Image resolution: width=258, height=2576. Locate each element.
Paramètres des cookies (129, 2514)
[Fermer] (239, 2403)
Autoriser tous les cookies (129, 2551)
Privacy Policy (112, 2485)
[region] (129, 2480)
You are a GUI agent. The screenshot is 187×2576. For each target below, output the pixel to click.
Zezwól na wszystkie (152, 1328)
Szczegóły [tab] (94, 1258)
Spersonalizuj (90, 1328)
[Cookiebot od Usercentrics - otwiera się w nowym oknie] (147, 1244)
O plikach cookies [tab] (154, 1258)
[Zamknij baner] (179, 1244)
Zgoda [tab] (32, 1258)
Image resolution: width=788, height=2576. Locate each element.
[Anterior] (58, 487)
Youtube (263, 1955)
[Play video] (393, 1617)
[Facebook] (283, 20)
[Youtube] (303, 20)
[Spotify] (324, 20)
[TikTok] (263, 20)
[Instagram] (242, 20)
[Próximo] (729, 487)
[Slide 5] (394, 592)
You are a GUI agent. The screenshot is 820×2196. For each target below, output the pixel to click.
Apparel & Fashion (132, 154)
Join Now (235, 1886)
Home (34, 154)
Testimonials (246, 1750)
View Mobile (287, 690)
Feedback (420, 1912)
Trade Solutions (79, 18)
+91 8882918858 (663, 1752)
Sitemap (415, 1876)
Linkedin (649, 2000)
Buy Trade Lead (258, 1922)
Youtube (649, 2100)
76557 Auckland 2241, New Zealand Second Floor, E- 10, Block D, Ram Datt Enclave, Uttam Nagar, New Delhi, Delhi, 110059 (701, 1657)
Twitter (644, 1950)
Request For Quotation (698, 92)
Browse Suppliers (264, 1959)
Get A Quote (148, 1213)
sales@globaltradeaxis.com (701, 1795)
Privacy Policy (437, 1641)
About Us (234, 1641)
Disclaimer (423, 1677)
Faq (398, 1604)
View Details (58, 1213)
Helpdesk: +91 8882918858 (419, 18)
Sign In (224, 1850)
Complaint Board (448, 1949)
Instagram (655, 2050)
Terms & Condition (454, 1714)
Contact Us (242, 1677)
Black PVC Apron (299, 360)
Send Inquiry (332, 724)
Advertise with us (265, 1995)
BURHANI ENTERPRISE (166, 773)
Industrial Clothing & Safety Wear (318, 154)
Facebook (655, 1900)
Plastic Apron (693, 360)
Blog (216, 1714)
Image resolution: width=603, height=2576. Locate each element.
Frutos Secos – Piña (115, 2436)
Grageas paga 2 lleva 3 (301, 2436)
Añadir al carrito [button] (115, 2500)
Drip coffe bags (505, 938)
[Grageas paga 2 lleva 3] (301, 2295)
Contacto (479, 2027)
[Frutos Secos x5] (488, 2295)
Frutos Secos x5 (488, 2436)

# # # # #

▶ _EXERCISE REQUIREMENTS_: All lines in the records with the string "height" should be copied out.

▶ _SOLVED EXERCISE_:
Image resolution: width=258, height=2576. Locate each element.
Image resolution: width=788, height=2576. Locate each element.
Image resolution: width=603, height=2576. Locate each element.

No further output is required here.